Dopo la ripresa del potere in Afghanistan da parte dei talebani, numerosi sono i civili che ora tentano di fuggire dal paese. Il caos maggiore si sta generando in queste ore all’aeroporto di Kabul, dove i civili hanno tentato di aprire un varco per cercare di imbarcarsi sugli aerei.

Numerosi sono altrettanto i video postati su twitter ed altre piattaforme social, dove si intravedono civili che cercano ad ogni costo di tentare la fuga dal paese. Alcuni tentano di invadere le piste di decollo, altri di aggrapparsi alle ruote o alle ali. Altre immagini mostrano invece persone precipitare dagli stessi velivoli, su cui erano disperatamente nascosti tra le ali o le gomme.

Dietro la riconquista del territorio afghano da parte dei talebani c’è una sistema militare che non ha funzionato senza il supporto degli Stati Uniti e degli alleati Nato. La mancanza di munizioni, cibo e supporto aereo hanno reso impossibile il lavoro di soldati, che mal nutriti e mal pagati, dopo esser stati lasciati in avamposti isolati, hanno facilmente ceduto alle offerte dei talebani, che hanno offerto loro posizioni di rilievo in cambio delle loro attrezzature.

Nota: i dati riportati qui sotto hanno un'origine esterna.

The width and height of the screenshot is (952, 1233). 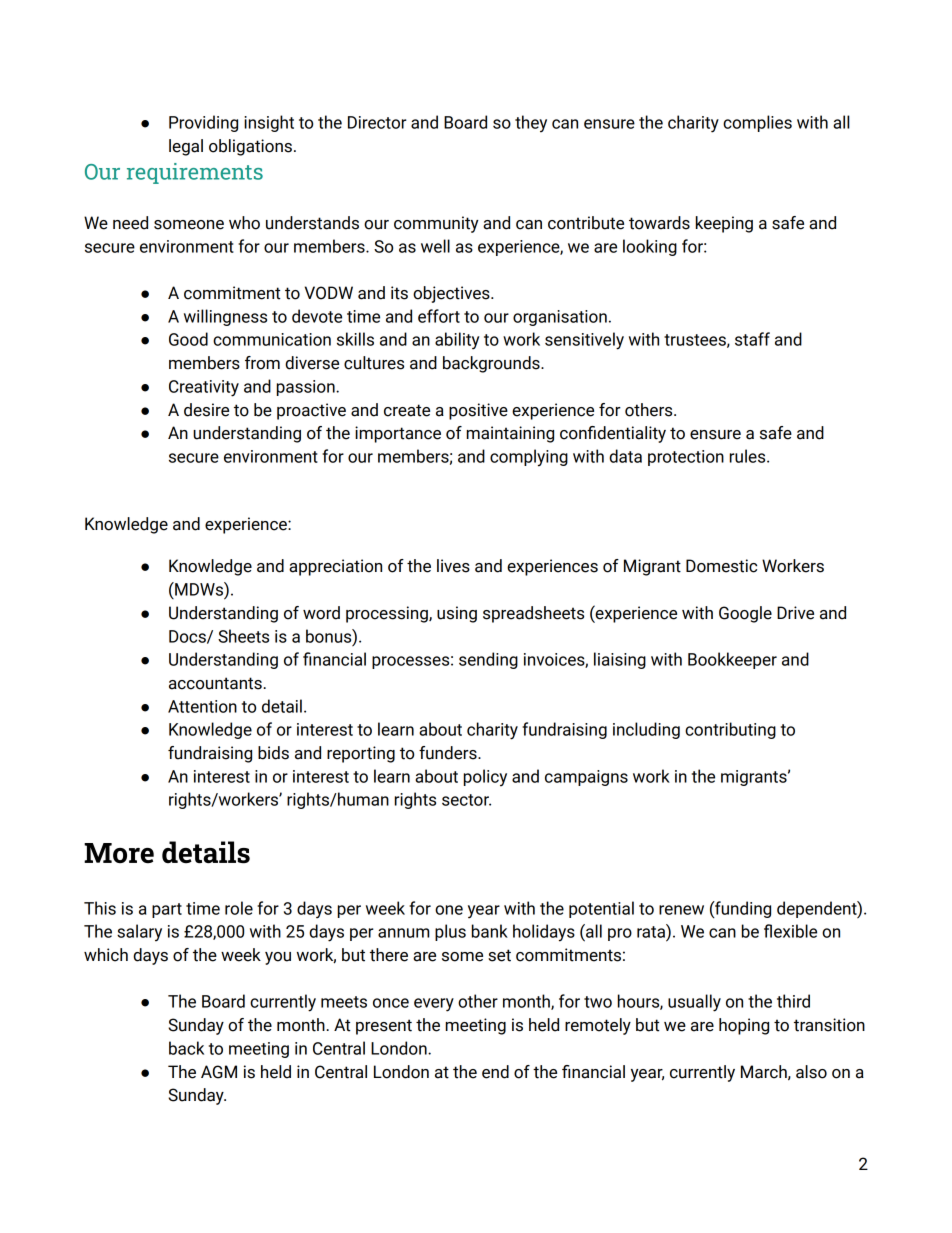 I want to click on rules, so click(x=749, y=456).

In questo modo i talebani hanno preso sempre più il controllo delle aree rurali, determinando l’indebolimento del sistema logistico, che a causa della corruzione non ha più comunicato i numeri corretti delle forze dell’esercito afghano ormai troppo inferiori a quelle sufficienti.

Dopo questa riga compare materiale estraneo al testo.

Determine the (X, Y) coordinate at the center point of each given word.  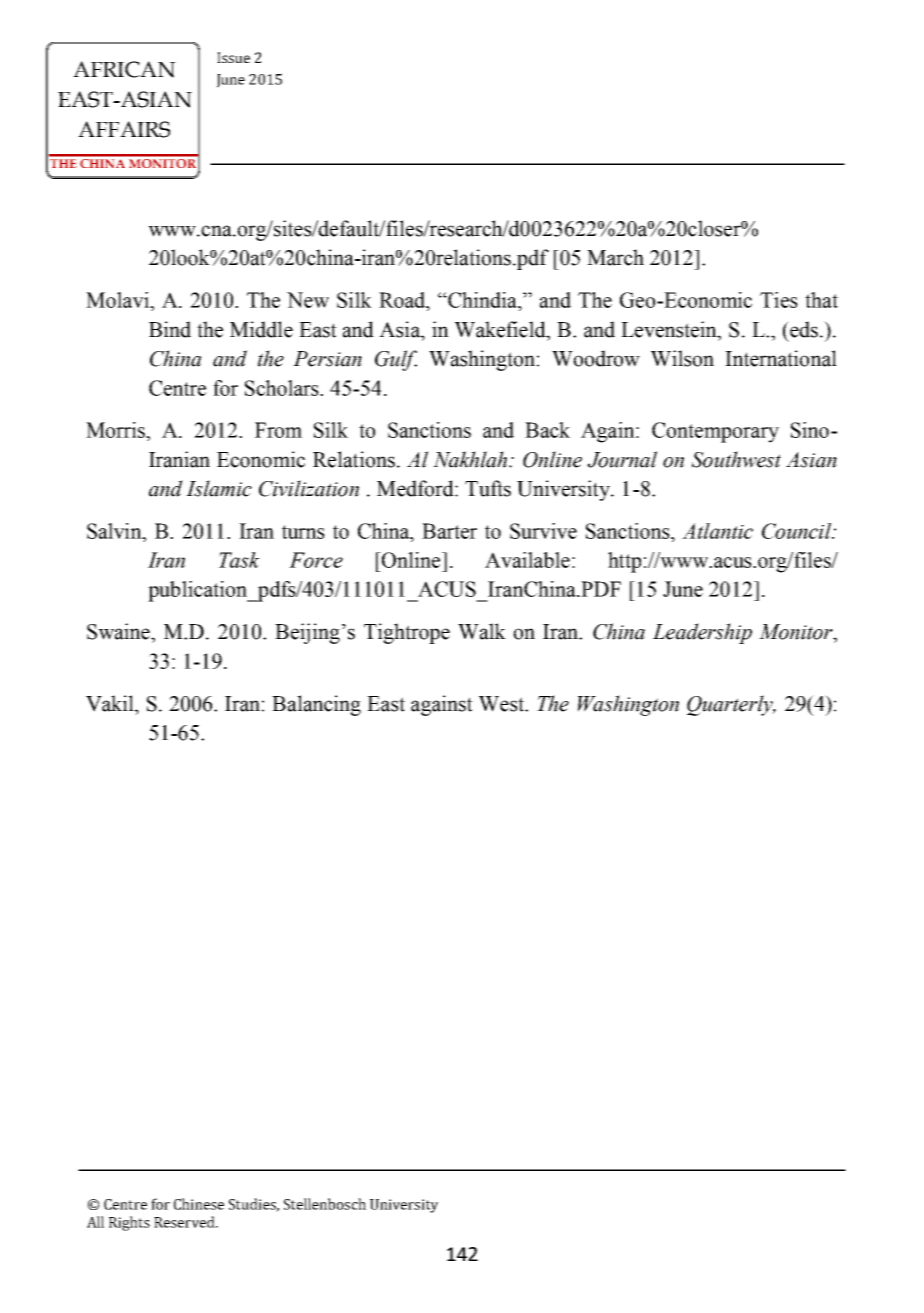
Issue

La seconda città caduta nelle mani nemiche è stata Sheberghan, il maresciallo Abdul Rashid Dostum e l’ex governatore Mohammad Ismail Khan hanno anch’essi ceduto le forze, rinunciando alla difesa del governo del presidente Ashraf Ghani.

Gaudieri Brunella
Ho studiato il tedesco, l´inglese e ho qualche infarinatura di svedese ed arabo. Dopo la laurea triennale in Traduzione e Interpretariato a Napoli mi sono trasferita a Gorizia, poi Trieste, Udine, Klagenfurt am Wörthersee e Vienna. In questi posti ho fatto bellissime esperienze di lavoro, tra cui la traduttrice presso l´ORF. Ho conseguito la laurea specialistica a doppio diploma italo-austriaco in Lingue e letterature straniere ed euroamericane ed ho vissuto tanto tempo lontana dalla mia "comfort zone". Ho incontrato tantissime persone e mi sono avvicinata incuriosita alle loro culture. Mi piace la lettura, il mondo dell´informazione, l´arte e parlo molto bene il tedesco. Sono attenta alle problematiche sociali e sensibile alla tutela degli animali randagi.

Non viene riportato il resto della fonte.